# Right Wing Dharma



## JM (Jul 7, 2021)

"Most political conservatives in Burma are Buddhists, with the “progressives” often “progressing” to secular materialism, or maybe Christianity. Similarly, conservatives in the west, being rather traditionalistic, tend towards Christianity (or maybe Judaism), if they are religious at all. Thus the predominance of political leftism in western Buddhism is an artifact of circumstance, not a political, logical necessity."

"The second group of right-wing western Buddhists, to which group I personally belong, are more libertarian or classical liberal, insisting on freedom of thought and expression, and are repulsed by the cultish nature and hysteria, etc., of political correctness and cultural Marxism."

https://politicallyincorrectdharma.blogspot.com/2020/02/on-phenomenon-of-right-wing-western.html

I thought the article was interesting and worth reading. Buddhism is not inherently Left politically but more in line with the Western Right in many ways. The example of Burma showing that Leftists in that country trend toward secularism or Christianity.
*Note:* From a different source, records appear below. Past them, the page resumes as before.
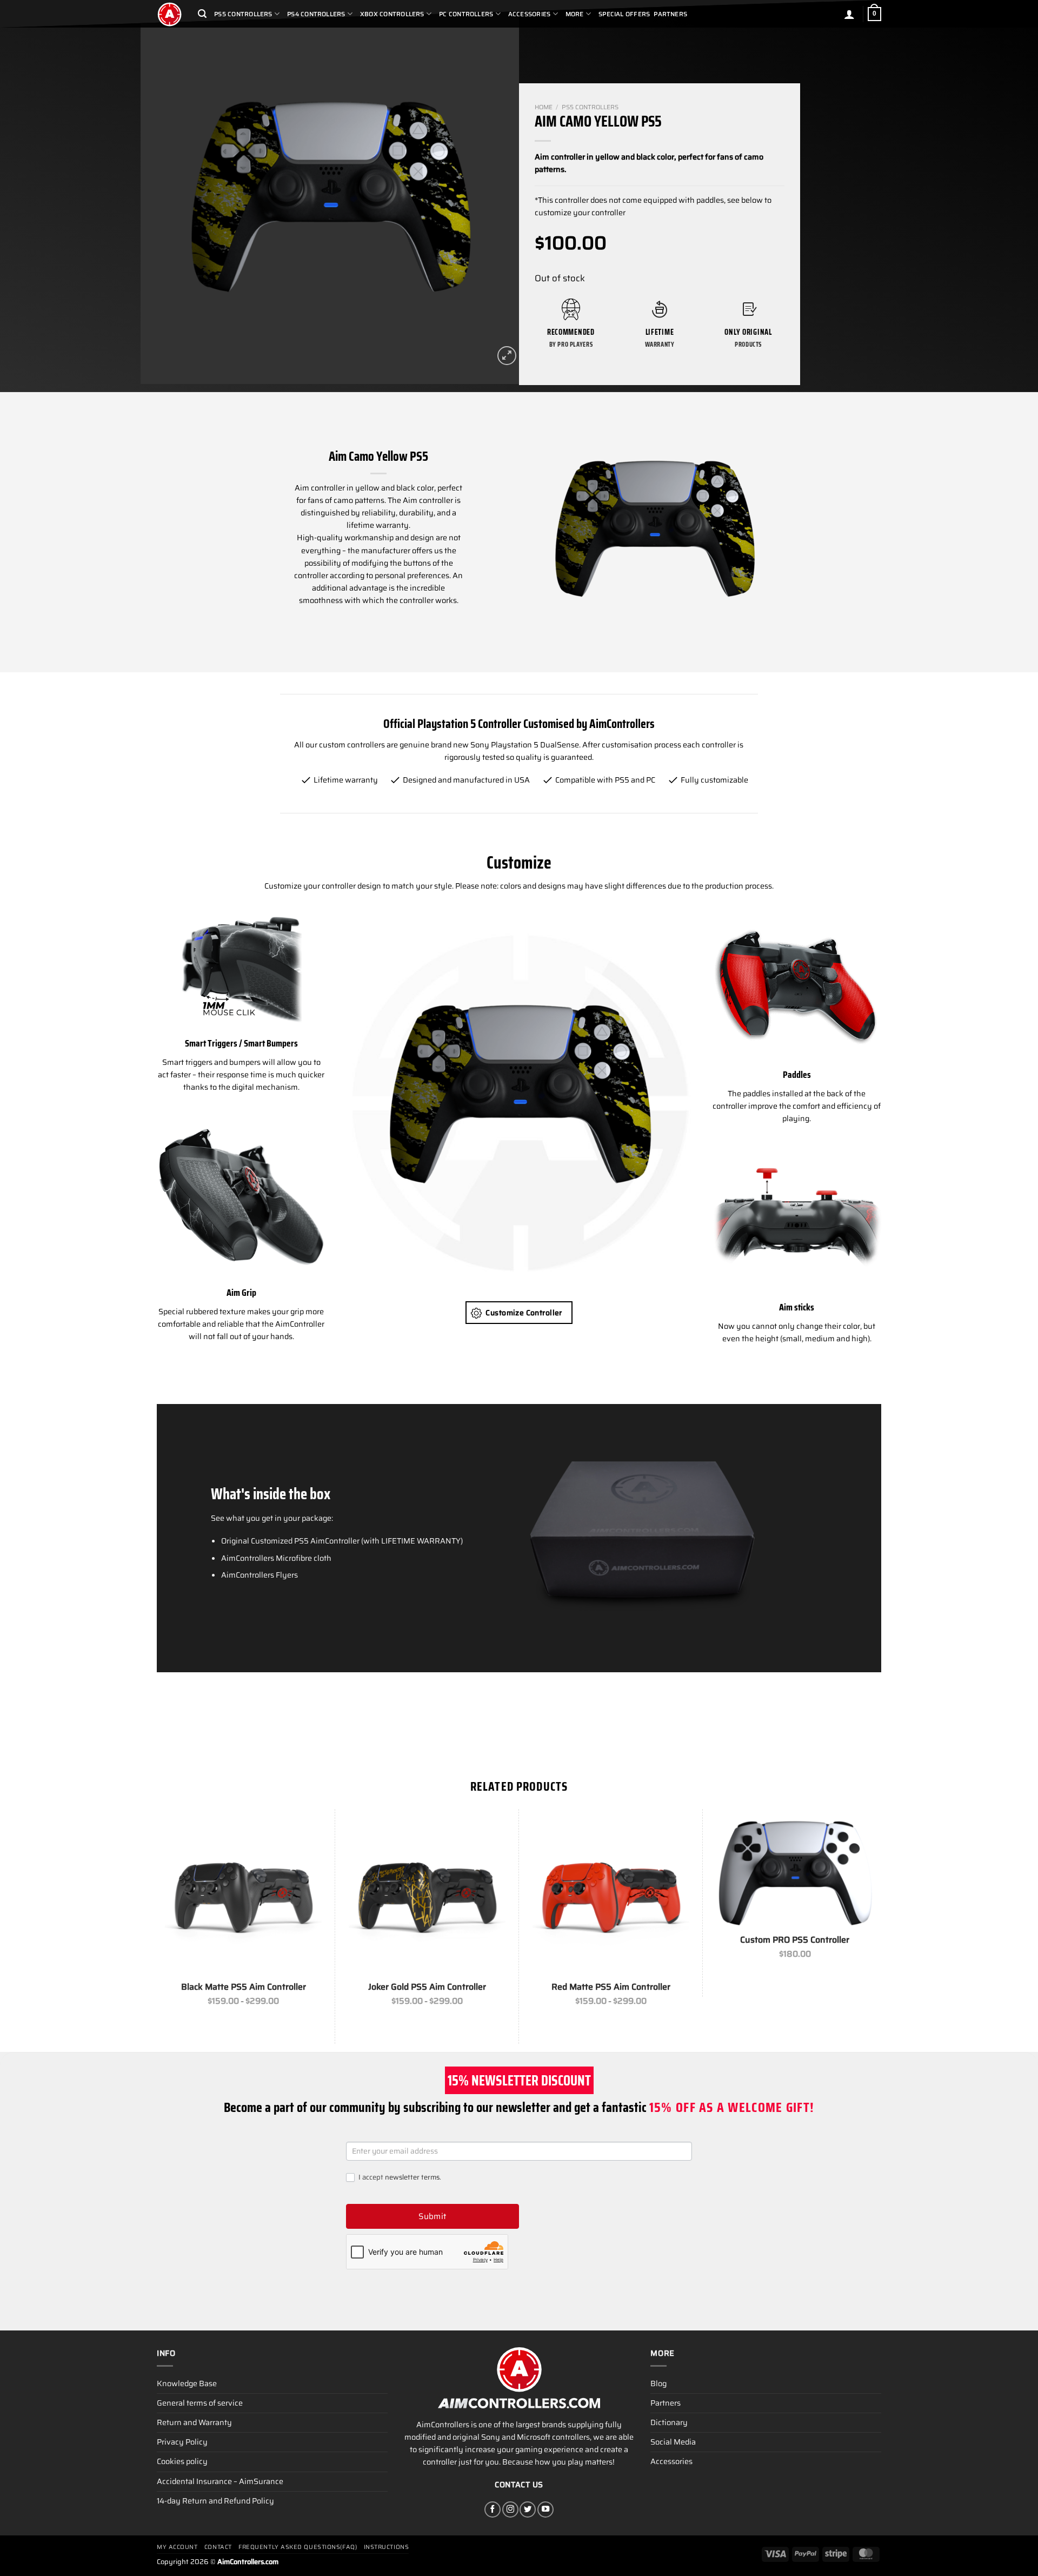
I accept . (399, 2177)
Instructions (386, 2547)
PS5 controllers (590, 107)
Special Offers (624, 14)
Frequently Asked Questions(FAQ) (297, 2547)
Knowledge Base (187, 2383)
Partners (670, 14)
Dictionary (669, 2422)
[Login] (849, 14)
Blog (658, 2383)
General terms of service (200, 2403)
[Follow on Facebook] (492, 2509)
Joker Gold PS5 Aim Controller (427, 1987)
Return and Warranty (194, 2422)
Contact (218, 2547)
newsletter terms (412, 2177)
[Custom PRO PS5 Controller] (794, 1872)
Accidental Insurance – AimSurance (220, 2481)
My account (177, 2547)
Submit (432, 2216)
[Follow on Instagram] (510, 2509)
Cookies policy (182, 2461)
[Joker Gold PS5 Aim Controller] (427, 1895)
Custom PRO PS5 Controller (794, 1940)
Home (544, 107)
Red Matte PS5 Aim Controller (610, 1987)
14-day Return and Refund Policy (215, 2501)
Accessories (671, 2461)
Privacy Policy (182, 2442)
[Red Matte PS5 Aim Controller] (611, 1895)
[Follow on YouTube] (545, 2509)
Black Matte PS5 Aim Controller (243, 1987)
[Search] (202, 13)
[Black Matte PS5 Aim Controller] (243, 1895)
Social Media (673, 2442)
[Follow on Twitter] (528, 2509)
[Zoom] (506, 355)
There is a podcast by the title of "Right-Wing Dharma Squad" giving a Buddhist perspective from the Right that I've listened to a few times that might be of interest. 

I own Dogen's Shobogenzo and honestly can't make heads or tails of it, he sounds incoherent most of the time and the translation uses Indian/Chinese and Japanese Buddhist lingo so I can't get into it. Worst $100 bucks I've spent on a book! Hakuin's Poison Blossoms from a Thicket of Thorn is easier for a Western reading PLUS he was a pipe smoker so there's that. 

Yours in the Lord, 

jm

Reactions: Like 1


----------



## RamistThomist (Jul 8, 2021)

Makes sense, as traditional societies are normally highly hostile to Leftism. Also, Burma itself is a fairly anti-liberal country

Reactions: Like 1


----------